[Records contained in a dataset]
——
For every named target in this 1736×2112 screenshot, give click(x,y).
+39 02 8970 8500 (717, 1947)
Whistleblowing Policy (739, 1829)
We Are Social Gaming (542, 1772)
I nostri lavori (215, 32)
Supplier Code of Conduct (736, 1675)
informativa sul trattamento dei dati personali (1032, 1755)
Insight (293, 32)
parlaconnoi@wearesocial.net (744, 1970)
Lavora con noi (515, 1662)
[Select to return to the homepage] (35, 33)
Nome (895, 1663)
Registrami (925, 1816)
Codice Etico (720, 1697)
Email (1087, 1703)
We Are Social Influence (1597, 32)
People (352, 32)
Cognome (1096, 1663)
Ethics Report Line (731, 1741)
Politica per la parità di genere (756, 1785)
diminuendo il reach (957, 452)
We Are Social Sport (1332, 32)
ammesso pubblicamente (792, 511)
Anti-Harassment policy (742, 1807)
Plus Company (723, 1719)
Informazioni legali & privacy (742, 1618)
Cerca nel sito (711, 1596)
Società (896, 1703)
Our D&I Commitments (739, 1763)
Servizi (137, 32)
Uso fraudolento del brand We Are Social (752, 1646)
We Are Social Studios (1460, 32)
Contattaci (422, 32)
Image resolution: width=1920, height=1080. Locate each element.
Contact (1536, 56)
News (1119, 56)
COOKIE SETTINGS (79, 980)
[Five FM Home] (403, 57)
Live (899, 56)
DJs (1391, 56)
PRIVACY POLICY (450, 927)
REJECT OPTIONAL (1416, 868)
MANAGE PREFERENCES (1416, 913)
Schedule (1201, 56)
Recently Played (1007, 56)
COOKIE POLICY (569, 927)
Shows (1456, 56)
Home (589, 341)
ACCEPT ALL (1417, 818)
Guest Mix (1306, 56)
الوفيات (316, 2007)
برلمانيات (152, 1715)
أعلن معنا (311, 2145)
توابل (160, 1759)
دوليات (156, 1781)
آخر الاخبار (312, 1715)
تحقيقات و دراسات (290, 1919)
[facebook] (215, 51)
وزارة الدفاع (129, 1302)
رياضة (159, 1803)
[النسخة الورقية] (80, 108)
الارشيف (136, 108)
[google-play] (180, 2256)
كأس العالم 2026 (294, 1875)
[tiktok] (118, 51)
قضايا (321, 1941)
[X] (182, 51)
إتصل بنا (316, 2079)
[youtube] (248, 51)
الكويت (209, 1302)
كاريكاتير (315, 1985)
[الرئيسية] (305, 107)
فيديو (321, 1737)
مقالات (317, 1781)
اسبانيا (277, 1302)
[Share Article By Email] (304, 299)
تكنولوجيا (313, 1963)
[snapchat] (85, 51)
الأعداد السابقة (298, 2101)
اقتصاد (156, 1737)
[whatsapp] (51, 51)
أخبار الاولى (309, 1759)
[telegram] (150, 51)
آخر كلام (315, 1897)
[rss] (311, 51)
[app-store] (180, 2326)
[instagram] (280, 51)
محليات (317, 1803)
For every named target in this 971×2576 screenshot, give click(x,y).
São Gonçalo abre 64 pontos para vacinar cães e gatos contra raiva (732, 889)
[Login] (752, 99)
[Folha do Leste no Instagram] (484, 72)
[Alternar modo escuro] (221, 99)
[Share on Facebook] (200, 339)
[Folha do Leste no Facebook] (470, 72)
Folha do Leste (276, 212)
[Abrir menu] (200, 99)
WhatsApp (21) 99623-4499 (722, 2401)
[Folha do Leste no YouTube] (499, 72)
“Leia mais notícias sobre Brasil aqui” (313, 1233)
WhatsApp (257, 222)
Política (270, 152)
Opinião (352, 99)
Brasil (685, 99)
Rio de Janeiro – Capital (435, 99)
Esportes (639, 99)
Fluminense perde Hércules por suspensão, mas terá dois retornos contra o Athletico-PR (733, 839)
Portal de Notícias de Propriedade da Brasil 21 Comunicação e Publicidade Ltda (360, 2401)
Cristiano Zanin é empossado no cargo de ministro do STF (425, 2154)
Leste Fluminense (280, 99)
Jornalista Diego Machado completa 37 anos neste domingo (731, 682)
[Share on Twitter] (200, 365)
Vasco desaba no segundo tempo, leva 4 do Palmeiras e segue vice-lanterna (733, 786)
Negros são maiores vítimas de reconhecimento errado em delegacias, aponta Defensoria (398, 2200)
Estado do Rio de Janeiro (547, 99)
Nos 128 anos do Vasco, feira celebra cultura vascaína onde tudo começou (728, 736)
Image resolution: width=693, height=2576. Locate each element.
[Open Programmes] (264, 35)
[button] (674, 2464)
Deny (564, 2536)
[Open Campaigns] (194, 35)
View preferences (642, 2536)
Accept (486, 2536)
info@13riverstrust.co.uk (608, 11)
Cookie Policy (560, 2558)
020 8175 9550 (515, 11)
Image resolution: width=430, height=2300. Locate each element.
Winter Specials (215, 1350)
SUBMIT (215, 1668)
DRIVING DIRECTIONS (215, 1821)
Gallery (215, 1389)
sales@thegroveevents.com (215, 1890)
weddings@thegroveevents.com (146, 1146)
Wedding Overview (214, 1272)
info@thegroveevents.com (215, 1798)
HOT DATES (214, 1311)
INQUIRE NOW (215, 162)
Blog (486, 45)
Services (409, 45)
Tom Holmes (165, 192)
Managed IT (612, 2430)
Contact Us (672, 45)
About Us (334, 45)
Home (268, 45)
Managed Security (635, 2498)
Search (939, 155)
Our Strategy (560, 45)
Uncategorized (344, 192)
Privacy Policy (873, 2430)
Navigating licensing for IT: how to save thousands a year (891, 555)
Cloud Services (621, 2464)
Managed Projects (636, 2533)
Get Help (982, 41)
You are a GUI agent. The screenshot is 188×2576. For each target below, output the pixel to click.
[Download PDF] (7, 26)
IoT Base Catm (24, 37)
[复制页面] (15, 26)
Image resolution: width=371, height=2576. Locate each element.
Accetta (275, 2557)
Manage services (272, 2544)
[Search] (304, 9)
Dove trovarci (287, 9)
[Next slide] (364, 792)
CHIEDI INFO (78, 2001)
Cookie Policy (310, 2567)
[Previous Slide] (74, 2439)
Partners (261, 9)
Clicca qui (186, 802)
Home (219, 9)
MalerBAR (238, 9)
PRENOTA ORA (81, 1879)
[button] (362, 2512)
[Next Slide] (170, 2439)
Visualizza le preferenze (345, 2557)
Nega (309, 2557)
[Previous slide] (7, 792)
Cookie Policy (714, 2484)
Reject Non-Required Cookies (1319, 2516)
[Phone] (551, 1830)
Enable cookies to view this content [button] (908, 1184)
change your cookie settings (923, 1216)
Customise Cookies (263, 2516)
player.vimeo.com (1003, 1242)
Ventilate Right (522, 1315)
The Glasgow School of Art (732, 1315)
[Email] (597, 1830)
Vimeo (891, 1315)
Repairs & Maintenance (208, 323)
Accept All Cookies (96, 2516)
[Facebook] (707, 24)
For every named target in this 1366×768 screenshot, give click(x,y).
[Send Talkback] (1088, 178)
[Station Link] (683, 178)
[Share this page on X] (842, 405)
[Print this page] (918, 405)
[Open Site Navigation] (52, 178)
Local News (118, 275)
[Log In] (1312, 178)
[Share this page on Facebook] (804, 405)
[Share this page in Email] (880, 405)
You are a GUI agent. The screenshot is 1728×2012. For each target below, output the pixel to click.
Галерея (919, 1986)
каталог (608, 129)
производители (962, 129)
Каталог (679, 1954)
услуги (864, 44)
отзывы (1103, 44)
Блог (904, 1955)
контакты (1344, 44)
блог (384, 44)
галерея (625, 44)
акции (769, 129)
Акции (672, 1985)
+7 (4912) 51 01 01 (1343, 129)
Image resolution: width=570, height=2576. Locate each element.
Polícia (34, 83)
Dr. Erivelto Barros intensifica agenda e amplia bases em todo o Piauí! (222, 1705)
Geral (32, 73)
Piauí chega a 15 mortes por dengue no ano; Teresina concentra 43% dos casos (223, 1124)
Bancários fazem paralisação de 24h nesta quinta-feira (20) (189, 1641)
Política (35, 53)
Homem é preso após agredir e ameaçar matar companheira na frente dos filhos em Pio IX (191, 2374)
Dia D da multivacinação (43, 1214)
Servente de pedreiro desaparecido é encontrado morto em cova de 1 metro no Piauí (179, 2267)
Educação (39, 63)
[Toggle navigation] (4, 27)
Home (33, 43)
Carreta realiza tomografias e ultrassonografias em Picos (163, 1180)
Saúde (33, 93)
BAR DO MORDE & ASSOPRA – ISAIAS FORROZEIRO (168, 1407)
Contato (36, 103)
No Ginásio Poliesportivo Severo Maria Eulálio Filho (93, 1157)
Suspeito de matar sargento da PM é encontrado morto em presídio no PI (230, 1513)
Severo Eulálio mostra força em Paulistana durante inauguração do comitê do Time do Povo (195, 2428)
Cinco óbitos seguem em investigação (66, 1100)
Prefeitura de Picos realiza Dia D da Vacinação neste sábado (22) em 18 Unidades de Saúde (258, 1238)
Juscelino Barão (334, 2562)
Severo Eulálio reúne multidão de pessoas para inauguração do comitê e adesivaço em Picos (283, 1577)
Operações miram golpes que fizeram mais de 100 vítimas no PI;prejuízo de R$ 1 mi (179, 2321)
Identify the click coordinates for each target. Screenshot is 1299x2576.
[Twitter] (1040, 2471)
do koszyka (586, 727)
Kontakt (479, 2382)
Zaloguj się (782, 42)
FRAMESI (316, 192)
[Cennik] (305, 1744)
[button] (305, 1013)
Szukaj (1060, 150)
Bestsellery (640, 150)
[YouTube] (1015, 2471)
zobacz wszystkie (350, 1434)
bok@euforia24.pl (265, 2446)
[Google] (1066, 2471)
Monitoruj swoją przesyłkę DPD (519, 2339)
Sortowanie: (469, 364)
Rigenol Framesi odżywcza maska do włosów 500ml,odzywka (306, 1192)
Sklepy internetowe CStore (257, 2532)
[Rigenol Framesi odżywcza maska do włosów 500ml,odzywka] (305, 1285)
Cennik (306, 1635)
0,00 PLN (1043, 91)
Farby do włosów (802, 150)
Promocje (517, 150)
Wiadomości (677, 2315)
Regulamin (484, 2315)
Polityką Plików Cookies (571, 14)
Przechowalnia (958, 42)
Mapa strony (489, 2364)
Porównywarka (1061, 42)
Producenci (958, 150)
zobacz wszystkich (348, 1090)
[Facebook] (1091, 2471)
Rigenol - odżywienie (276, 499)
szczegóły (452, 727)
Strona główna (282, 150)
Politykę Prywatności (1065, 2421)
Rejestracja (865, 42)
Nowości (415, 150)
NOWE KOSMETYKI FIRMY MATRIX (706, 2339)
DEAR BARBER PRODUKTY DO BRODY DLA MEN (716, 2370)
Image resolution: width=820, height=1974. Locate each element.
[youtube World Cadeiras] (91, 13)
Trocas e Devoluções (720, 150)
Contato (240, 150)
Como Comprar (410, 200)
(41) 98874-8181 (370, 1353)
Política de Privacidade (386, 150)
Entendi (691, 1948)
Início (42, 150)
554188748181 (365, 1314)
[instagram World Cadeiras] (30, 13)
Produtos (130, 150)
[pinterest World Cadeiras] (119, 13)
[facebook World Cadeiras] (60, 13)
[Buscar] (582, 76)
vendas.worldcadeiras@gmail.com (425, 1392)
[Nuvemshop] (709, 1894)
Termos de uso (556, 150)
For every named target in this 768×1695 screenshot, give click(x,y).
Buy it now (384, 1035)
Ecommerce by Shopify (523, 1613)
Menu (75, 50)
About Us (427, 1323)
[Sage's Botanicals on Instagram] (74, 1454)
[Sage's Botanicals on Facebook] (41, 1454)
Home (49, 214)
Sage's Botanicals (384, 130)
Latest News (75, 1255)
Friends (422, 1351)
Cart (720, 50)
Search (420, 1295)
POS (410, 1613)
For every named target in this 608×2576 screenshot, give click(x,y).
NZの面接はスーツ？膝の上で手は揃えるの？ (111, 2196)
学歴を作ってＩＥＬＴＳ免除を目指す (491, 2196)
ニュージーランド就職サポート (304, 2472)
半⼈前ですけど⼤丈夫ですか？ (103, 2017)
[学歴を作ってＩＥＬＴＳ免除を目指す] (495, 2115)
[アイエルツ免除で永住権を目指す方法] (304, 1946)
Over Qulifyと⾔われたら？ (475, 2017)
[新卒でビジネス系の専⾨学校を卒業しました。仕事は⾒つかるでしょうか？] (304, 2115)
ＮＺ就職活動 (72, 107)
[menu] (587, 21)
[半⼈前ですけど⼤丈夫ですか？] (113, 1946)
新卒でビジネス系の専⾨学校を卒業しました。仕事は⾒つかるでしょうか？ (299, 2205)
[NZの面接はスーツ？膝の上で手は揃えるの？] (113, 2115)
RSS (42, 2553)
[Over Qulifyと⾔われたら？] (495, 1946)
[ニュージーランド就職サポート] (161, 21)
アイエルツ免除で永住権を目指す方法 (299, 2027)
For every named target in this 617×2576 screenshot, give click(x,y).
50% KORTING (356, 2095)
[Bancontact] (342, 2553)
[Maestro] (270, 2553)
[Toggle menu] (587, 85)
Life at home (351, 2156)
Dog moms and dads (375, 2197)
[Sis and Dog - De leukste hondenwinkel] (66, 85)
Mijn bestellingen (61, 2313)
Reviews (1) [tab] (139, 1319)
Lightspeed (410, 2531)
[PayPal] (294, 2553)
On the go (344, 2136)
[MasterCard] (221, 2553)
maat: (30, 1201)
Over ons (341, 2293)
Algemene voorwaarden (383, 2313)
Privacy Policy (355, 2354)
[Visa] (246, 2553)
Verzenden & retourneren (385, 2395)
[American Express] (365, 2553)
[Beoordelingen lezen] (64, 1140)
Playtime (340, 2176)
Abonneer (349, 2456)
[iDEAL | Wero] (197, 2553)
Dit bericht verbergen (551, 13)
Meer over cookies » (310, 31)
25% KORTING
——
**What you will do**
Starting at the line that contains "[Rigenol Framesi odżywcza" and stopping after the line that contains "About Us (427, 1323)", write out every line exactly as it appears above, and no other line.

**Answer for the task**
[Rigenol Framesi odżywcza maska do włosów 500ml,odzywka] (305, 1285)
Cennik (306, 1635)
0,00 PLN (1043, 91)
Farby do włosów (802, 150)
Promocje (517, 150)
Wiadomości (677, 2315)
Regulamin (484, 2315)
Polityką Plików Cookies (571, 14)
Przechowalnia (958, 42)
Mapa strony (489, 2364)
Porównywarka (1061, 42)
Producenci (958, 150)
zobacz wszystkich (348, 1090)
[Facebook] (1091, 2471)
Rigenol - odżywienie (276, 499)
szczegóły (452, 727)
Strona główna (282, 150)
Politykę Prywatności (1065, 2421)
Rejestracja (865, 42)
Nowości (415, 150)
NOWE KOSMETYKI FIRMY MATRIX (706, 2339)
DEAR BARBER PRODUKTY DO BRODY DLA MEN (716, 2370)
Image resolution: width=820, height=1974. Locate each element.
[youtube World Cadeiras] (91, 13)
Trocas e Devoluções (720, 150)
Contato (240, 150)
Como Comprar (410, 200)
(41) 98874-8181 (370, 1353)
Política de Privacidade (386, 150)
Entendi (691, 1948)
Início (42, 150)
554188748181 (365, 1314)
[instagram World Cadeiras] (30, 13)
Produtos (130, 150)
[pinterest World Cadeiras] (119, 13)
[facebook World Cadeiras] (60, 13)
[Buscar] (582, 76)
vendas.worldcadeiras@gmail.com (425, 1392)
[Nuvemshop] (709, 1894)
Termos de uso (556, 150)
For every named target in this 768×1695 screenshot, give click(x,y).
Buy it now (384, 1035)
Ecommerce by Shopify (523, 1613)
Menu (75, 50)
About Us (427, 1323)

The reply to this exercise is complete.